A metal catalyst deposited on at least one surface of the drug eluting device;
A plurality of nanofibers grown from the metal catalyst, the nanofibers comprising at least one semiconductor material;
A drug compound bound to the plurality of nanofibers;
Drug eluting device comprising:   The device of claim 1, wherein the drug eluting device comprises a coronary stent.   The device according to claim 1 or 2, wherein the drug compound comprises paclitaxel or sirolimus.   The device according to any one of claims 1 to 3, wherein the drug compound is adsorbed on a nanofiber surface of the drug elution device.   4. The device according to any one of claims 1 to 3, wherein the drug compound is bound to the nanofiber surface through the use of one or more silane groups.   4. The device according to any one of claims 1 to 3, wherein the drug compound is bound to the nanofiber surface through the use of one or more linker molecules.   The device according to any one of claims 1 to 3, wherein the drug compound is covalently or ionically bonded to the nanofiber surface of the drug eluting device.   8. The device according to any one of claims 1 to 7, wherein the drug eluting device comprises a coronary stent, and the delivery of the drug compound comprises eluting the drug compound at a lesion site within the coronary artery.   9. The device of claim 8, wherein the drug compound elutes into the coronary artery at the lesion site after expansion of the coronary stent.   The device of claim 9, wherein the nanofiber surface is configured such that the drug compound elutes slowly over time.   11. A device according to any one of the preceding claims, wherein a plurality of the nanofibers are embedded in a polymer coating so as to enhance the durability of the nanofibers.

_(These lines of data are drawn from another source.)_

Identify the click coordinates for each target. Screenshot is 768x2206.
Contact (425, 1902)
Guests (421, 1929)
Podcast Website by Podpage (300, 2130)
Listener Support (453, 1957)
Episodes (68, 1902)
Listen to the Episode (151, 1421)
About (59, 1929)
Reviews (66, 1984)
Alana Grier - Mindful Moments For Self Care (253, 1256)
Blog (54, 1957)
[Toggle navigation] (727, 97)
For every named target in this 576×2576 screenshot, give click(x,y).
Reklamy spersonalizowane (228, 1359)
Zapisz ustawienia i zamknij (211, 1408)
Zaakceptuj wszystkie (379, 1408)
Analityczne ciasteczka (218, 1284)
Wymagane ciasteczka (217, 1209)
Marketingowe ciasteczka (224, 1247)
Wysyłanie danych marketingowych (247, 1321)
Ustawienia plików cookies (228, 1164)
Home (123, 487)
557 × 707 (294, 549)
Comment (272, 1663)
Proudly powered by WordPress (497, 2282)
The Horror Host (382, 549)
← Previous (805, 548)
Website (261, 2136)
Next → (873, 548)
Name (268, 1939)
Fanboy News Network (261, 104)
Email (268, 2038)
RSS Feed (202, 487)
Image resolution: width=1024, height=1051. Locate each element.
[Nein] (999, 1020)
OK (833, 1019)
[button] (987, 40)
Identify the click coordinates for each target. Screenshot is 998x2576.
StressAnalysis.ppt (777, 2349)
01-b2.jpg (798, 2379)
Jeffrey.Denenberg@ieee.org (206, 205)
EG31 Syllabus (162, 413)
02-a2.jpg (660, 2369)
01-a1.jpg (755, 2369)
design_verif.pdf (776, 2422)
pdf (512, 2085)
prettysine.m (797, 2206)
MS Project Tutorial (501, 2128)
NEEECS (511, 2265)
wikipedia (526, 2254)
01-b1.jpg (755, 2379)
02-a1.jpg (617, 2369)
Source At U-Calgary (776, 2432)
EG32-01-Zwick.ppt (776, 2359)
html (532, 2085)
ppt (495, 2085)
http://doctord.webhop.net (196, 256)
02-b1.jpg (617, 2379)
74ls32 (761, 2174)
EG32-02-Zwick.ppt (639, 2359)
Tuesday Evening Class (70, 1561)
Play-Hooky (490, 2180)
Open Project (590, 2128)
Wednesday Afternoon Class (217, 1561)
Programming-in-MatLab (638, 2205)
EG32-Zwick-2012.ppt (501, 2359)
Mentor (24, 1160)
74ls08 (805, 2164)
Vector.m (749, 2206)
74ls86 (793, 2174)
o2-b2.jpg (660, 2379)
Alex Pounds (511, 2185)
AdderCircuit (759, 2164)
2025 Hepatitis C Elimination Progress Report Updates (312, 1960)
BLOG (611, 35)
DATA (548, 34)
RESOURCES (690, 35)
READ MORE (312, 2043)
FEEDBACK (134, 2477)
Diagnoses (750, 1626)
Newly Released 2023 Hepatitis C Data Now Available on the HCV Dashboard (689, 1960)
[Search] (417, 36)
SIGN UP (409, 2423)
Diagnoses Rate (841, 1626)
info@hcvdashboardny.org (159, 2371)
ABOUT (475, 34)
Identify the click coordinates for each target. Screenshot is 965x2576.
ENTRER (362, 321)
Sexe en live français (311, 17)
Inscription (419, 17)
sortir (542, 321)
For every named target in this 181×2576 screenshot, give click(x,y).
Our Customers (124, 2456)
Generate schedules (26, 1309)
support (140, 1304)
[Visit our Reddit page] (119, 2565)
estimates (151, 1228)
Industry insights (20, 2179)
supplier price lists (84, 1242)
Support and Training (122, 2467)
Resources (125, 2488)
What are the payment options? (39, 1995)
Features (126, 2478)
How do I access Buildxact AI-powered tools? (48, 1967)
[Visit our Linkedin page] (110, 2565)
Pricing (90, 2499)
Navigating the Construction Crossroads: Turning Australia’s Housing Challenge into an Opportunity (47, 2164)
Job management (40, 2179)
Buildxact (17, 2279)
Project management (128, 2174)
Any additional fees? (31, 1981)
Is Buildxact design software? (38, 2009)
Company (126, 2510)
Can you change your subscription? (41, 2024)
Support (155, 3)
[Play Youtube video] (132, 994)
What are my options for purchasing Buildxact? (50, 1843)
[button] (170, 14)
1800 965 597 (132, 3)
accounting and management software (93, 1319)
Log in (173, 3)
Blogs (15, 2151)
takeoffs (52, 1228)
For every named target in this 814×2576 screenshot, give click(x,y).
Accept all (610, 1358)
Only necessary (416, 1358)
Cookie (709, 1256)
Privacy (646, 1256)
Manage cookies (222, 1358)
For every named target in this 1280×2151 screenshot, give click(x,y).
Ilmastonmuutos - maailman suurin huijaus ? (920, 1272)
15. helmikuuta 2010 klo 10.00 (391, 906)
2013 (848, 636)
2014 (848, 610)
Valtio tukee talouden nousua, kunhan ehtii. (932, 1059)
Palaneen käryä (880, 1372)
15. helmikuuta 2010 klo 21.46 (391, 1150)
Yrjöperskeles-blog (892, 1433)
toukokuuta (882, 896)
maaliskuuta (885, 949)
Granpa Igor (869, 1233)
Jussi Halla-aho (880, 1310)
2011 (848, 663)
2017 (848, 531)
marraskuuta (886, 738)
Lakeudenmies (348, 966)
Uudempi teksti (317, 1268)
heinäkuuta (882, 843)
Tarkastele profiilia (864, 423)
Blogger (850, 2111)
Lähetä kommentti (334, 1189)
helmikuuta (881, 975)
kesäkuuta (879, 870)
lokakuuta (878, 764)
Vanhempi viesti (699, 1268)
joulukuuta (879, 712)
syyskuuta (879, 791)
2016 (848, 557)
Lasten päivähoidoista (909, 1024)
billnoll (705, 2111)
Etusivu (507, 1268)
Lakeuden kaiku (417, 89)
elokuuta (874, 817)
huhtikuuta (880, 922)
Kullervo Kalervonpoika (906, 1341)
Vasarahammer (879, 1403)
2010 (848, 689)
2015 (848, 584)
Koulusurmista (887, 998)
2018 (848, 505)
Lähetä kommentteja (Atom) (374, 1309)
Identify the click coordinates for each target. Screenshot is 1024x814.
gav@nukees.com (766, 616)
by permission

The drug compound, dexamethasone, M- prednisolone, interferon, leflunomide, tacrolimus, mizoribine, statins, cyclosporine, tranilast, or bio-less preparative antiinflammatory immunomodulators; Taxol, Methotrexate, Actinomycin, angiopeptin, vincristine, mitomycin, RestenASE, or PCNA ribozyme antiproliferative compounds of the arm; batimastat, prolyl hydroxylase inhibitors, halofuginone, C-proteinase inhibitor, or migration inhibitor Purobuko Le; and VEGF, estradiol, antibodies, NO donors, Or a device according to any one of the preceding claims, selected from one or more compounds that promote the healing and re-endothelialization of BCP671.